Dear me. Where a lack of information is abundant, competitive outrage fills the void. I would suggest that you give the people here credit for being at least a little bit aware of the downside when they watched the film and maybe even crediting them with the ability to watch it with an open mind.

This is not a recruiting film for the Communist party, nor is it a glorification of any one person or thing. It is a film about one of the most momentous events in history (whether it was right or wrong is largely irrelevant).

I would also suggest you take a chill pill and read a few books about what is for the West, a poorly understood series of events in a country we have little understanding of. The film doesn't really change this. Pointing to a few stereotypes and links to later events do nothing for your argument. There is no disputing the evils that happened (though the numbers are both notoriously rubbery and useless or misleading on their own). Start here:

"The Russian Revolution - A People's Tragedy" by Orlando Figes.

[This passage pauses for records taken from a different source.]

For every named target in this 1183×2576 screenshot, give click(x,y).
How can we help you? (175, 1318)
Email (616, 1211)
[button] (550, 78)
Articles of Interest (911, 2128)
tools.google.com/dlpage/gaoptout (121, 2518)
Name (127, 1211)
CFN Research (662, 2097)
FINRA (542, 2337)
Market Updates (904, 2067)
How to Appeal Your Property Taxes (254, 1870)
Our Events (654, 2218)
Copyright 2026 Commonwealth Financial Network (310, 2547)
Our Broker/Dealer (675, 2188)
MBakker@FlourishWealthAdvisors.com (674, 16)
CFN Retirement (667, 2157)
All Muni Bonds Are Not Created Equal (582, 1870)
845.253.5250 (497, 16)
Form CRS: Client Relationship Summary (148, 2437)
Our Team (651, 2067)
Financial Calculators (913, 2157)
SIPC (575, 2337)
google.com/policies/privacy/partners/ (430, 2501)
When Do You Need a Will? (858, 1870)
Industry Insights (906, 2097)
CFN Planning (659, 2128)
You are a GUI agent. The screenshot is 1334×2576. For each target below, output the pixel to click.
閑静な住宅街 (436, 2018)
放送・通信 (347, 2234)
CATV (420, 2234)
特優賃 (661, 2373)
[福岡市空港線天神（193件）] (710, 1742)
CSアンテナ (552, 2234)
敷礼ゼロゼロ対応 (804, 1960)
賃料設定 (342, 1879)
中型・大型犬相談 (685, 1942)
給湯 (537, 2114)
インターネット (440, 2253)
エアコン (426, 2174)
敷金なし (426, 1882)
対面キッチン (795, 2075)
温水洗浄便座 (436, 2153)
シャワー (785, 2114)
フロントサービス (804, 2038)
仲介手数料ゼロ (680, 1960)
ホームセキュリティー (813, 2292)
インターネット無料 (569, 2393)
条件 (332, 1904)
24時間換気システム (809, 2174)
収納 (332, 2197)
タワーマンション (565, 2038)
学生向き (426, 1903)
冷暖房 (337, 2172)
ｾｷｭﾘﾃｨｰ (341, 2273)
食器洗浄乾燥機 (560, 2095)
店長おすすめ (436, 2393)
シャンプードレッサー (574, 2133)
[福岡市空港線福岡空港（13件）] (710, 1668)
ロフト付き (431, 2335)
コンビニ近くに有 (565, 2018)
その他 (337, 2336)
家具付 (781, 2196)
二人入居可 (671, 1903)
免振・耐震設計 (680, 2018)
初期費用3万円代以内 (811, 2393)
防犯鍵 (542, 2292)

If that is too big, try his other book "Revolutionary Russia - 1891-1991"

If you are interested in things military, "The Eastern Front, 1914-1917" by Norman Stone will give you a great head start before launching into Figes' tomes.

That just deals with the Revolution. There are lots of other books worth reading on other aspects of the Soviet Union. But delving into this, you will soon realise that it was incredibly complex and can barely be summed up in Figes' original 800+ pages, much less a few posts on the internet. In fact he hardly scratches the surface. Issues of aggressive nationalism, ethnic diversity, religious conviction and even the sheer size of the place make it abundantly clear that we are not dealing with a homogenous society in the way we might with say the United States (which, for all its differences, still functions essentially in unison).

The subject is incredibly complex and the more you read, the more complex it gets. How anyone could run that part of the world defies my imagination.